--- EXTRACTED DATA ---
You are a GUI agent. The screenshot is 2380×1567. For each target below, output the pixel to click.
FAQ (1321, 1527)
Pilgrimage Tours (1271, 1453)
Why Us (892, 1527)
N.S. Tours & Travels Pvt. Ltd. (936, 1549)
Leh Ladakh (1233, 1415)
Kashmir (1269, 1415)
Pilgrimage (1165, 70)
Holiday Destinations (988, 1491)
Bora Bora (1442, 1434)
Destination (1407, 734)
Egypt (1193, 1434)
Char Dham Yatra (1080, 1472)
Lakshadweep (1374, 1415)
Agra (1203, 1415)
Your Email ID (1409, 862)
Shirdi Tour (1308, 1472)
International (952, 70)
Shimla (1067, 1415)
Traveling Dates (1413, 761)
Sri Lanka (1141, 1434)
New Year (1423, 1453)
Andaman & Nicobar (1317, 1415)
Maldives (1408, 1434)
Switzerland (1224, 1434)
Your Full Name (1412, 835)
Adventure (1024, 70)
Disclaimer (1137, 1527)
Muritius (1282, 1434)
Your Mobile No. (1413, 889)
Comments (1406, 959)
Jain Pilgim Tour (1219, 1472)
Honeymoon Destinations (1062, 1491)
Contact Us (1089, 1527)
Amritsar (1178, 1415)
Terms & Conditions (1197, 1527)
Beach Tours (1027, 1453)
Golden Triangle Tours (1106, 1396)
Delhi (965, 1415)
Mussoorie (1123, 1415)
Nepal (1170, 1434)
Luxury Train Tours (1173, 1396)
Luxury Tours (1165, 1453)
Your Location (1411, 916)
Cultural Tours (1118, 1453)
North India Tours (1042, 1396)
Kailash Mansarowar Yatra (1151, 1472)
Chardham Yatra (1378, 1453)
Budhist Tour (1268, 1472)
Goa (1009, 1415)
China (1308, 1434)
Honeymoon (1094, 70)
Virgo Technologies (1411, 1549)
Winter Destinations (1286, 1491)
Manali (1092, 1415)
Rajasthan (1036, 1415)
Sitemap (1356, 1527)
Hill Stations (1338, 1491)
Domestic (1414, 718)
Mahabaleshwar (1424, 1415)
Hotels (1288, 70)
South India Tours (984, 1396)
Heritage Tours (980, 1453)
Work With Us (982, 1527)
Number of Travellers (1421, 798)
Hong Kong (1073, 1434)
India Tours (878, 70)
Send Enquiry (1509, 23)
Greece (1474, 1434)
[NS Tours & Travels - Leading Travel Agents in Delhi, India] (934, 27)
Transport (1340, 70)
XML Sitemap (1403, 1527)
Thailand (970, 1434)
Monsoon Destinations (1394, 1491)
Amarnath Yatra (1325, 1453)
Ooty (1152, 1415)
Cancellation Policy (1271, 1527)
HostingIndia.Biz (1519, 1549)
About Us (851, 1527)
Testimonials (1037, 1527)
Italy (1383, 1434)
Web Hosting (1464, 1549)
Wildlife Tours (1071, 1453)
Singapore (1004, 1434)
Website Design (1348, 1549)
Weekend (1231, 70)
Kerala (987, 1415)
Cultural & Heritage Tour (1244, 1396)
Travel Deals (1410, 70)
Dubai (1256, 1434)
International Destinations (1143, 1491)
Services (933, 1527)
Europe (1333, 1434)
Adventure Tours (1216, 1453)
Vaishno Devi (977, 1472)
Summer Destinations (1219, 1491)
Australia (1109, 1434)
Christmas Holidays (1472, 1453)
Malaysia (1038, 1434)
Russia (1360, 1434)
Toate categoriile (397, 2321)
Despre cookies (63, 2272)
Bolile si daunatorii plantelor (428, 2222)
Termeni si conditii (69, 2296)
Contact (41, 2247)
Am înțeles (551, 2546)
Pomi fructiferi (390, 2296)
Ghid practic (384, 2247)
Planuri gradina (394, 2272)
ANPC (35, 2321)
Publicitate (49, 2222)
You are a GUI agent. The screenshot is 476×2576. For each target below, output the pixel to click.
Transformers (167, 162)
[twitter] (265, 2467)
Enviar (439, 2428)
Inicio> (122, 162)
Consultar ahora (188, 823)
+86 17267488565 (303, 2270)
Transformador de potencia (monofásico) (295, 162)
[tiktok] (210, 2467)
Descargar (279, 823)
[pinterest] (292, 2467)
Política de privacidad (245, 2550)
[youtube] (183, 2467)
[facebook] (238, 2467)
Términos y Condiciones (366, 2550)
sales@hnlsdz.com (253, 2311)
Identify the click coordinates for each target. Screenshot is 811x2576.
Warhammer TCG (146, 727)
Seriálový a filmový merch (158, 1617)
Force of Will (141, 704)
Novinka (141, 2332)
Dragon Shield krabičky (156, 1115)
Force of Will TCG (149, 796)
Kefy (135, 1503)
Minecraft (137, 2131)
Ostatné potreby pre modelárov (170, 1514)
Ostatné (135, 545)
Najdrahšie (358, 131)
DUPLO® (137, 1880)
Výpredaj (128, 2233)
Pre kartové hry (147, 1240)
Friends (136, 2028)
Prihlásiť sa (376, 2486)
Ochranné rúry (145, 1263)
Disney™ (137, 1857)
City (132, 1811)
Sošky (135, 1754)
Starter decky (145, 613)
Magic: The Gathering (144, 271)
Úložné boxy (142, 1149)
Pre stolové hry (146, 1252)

--- PROMPT ---
I'd like the material repeated word for word, please.

--- EXERCISE ANSWER ---
You are a GUI agent. The screenshot is 2380×1567. For each target below, output the pixel to click.
FAQ (1321, 1527)
Pilgrimage Tours (1271, 1453)
Why Us (892, 1527)
N.S. Tours & Travels Pvt. Ltd. (936, 1549)
Leh Ladakh (1233, 1415)
Kashmir (1269, 1415)
Pilgrimage (1165, 70)
Holiday Destinations (988, 1491)
Bora Bora (1442, 1434)
Destination (1407, 734)
Egypt (1193, 1434)
Char Dham Yatra (1080, 1472)
Lakshadweep (1374, 1415)
Agra (1203, 1415)
Your Email ID (1409, 862)
Shirdi Tour (1308, 1472)
International (952, 70)
Shimla (1067, 1415)
Traveling Dates (1413, 761)
Sri Lanka (1141, 1434)
New Year (1423, 1453)
Andaman & Nicobar (1317, 1415)
Maldives (1408, 1434)
Switzerland (1224, 1434)
Your Full Name (1412, 835)
Adventure (1024, 70)
Disclaimer (1137, 1527)
Muritius (1282, 1434)
Your Mobile No. (1413, 889)
Comments (1406, 959)
Jain Pilgim Tour (1219, 1472)
Honeymoon Destinations (1062, 1491)
Contact Us (1089, 1527)
Amritsar (1178, 1415)
Terms & Conditions (1197, 1527)
Beach Tours (1027, 1453)
Golden Triangle Tours (1106, 1396)
Delhi (965, 1415)
Mussoorie (1123, 1415)
Nepal (1170, 1434)
Luxury Train Tours (1173, 1396)
Luxury Tours (1165, 1453)
Your Location (1411, 916)
Cultural Tours (1118, 1453)
North India Tours (1042, 1396)
Kailash Mansarowar Yatra (1151, 1472)
Chardham Yatra (1378, 1453)
Budhist Tour (1268, 1472)
Goa (1009, 1415)
China (1308, 1434)
Honeymoon (1094, 70)
Virgo Technologies (1411, 1549)
Winter Destinations (1286, 1491)
Manali (1092, 1415)
Rajasthan (1036, 1415)
Sitemap (1356, 1527)
Hill Stations (1338, 1491)
Domestic (1414, 718)
Mahabaleshwar (1424, 1415)
Hotels (1288, 70)
South India Tours (984, 1396)
Heritage Tours (980, 1453)
Work With Us (982, 1527)
Number of Travellers (1421, 798)
Hong Kong (1073, 1434)
India Tours (878, 70)
Send Enquiry (1509, 23)
Greece (1474, 1434)
[NS Tours & Travels - Leading Travel Agents in Delhi, India] (934, 27)
Transport (1340, 70)
XML Sitemap (1403, 1527)
Thailand (970, 1434)
Monsoon Destinations (1394, 1491)
Amarnath Yatra (1325, 1453)
Ooty (1152, 1415)
Cancellation Policy (1271, 1527)
HostingIndia.Biz (1519, 1549)
About Us (851, 1527)
Testimonials (1037, 1527)
Italy (1383, 1434)
Web Hosting (1464, 1549)
Wildlife Tours (1071, 1453)
Singapore (1004, 1434)
Website Design (1348, 1549)
Weekend (1231, 70)
Kerala (987, 1415)
Cultural & Heritage Tour (1244, 1396)
Travel Deals (1410, 70)
Dubai (1256, 1434)
International Destinations (1143, 1491)
Services (933, 1527)
Europe (1333, 1434)
Adventure Tours (1216, 1453)
Vaishno Devi (977, 1472)
Summer Destinations (1219, 1491)
Australia (1109, 1434)
Christmas Holidays (1472, 1453)
Malaysia (1038, 1434)
Russia (1360, 1434)
Toate categoriile (397, 2321)
Despre cookies (63, 2272)
Bolile si daunatorii plantelor (428, 2222)
Termeni si conditii (69, 2296)
Contact (41, 2247)
Am înțeles (551, 2546)
Pomi fructiferi (390, 2296)
Ghid practic (384, 2247)
Planuri gradina (394, 2272)
ANPC (35, 2321)
Publicitate (49, 2222)
You are a GUI agent. The screenshot is 476×2576. For each target below, output the pixel to click.
Transformers (167, 162)
[twitter] (265, 2467)
Enviar (439, 2428)
Inicio> (122, 162)
Consultar ahora (188, 823)
+86 17267488565 (303, 2270)
Transformador de potencia (monofásico) (295, 162)
[tiktok] (210, 2467)
Descargar (279, 823)
[pinterest] (292, 2467)
Política de privacidad (245, 2550)
[youtube] (183, 2467)
[facebook] (238, 2467)
Términos y Condiciones (366, 2550)
sales@hnlsdz.com (253, 2311)
Identify the click coordinates for each target. Screenshot is 811x2576.
Warhammer TCG (146, 727)
Seriálový a filmový merch (158, 1617)
Force of Will (141, 704)
Novinka (141, 2332)
Dragon Shield krabičky (156, 1115)
Force of Will TCG (149, 796)
Kefy (135, 1503)
Minecraft (137, 2131)
Ostatné potreby pre modelárov (170, 1514)
Ostatné (135, 545)
Najdrahšie (358, 131)
DUPLO® (137, 1880)
Výpredaj (128, 2233)
Pre kartové hry (147, 1240)
Friends (136, 2028)
Prihlásiť sa (376, 2486)
Ochranné rúry (145, 1263)
Disney™ (137, 1857)
City (132, 1811)
Sošky (135, 1754)
Starter decky (145, 613)
Magic: The Gathering (144, 271)
Úložné boxy (142, 1149)
Pre stolové hry (146, 1252)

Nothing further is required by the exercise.